Updated 2008-12-17 23:40:00 by theover

TV

Cuda means Compute Unified Device Architecture, see [L1 ] or [L2 ], and is in essence a small supercomputer on a modern graphics card (of NVidia, but hey, they've pretty well available). In fact There's also Tesla, based on simular computing nodes, which preferably in version 8 (with hardware double precision floating point units) can make supercomputing workstations with over 4TFlops of power for unter 10k$.

Cuda already has a perl interface IIRC, handy to play around with.

TV himself currently has not done anything with Tcl/Cuda yet, but wants both scripting with cuda programs and a parallel Cuda implementation of tcl (at least in some academic form to play with).

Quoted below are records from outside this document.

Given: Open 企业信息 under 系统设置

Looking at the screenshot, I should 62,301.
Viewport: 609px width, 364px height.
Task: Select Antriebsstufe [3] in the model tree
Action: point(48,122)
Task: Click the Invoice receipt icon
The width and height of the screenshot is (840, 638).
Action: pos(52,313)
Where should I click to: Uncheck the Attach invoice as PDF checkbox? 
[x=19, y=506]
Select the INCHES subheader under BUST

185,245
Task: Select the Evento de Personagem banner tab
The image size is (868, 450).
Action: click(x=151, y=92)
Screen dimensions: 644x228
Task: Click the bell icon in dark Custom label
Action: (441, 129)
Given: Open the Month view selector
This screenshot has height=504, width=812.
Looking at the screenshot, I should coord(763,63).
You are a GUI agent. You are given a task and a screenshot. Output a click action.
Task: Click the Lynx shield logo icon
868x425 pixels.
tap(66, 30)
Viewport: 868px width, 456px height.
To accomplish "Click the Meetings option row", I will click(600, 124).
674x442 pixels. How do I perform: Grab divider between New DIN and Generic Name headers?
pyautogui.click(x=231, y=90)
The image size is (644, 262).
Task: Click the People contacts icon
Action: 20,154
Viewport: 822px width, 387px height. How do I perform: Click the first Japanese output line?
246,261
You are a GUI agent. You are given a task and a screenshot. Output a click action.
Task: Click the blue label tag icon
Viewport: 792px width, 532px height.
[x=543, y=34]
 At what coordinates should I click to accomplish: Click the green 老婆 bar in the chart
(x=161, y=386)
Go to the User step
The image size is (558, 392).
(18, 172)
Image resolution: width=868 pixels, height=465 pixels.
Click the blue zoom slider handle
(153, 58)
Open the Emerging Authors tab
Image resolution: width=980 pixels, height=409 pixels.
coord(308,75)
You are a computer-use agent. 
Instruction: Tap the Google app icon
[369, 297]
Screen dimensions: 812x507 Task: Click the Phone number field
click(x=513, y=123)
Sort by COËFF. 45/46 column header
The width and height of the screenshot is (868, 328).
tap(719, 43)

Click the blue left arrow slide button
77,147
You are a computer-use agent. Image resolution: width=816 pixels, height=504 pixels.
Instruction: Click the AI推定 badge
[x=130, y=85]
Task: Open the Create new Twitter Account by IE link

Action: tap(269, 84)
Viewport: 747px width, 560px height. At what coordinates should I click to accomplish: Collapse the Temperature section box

Lars H: A "parallel Tcl" in the sense of having each processor running a separate Tcl script probably isn't going to happen — since there isn't much memory available per processor, and per thread in the Cuda model even less, an EIAS data model simply doesn't fit! What could work is to do some kind of "parallel CriTcl", where a Tcl program is boosted by in-line code in some other language whose data model is closer to that of the hardware (in this case, single-precision floats).

TV Did you check it out ? There´s 8 kilopbytes of registers, and for instance with my humble (cheap) 9500GT there´s like 10 Gigabyte/sec memory access speed even more than all three memory interfaces of the new I7 in normal use. And I´m talking like small formula rendering tests first, I guess. And, for non-hashable associative functions, the parallel approach could be a huge improvement over current tcl. And maybe Tk is fun when connected without the graphics bandwidth bottleneck.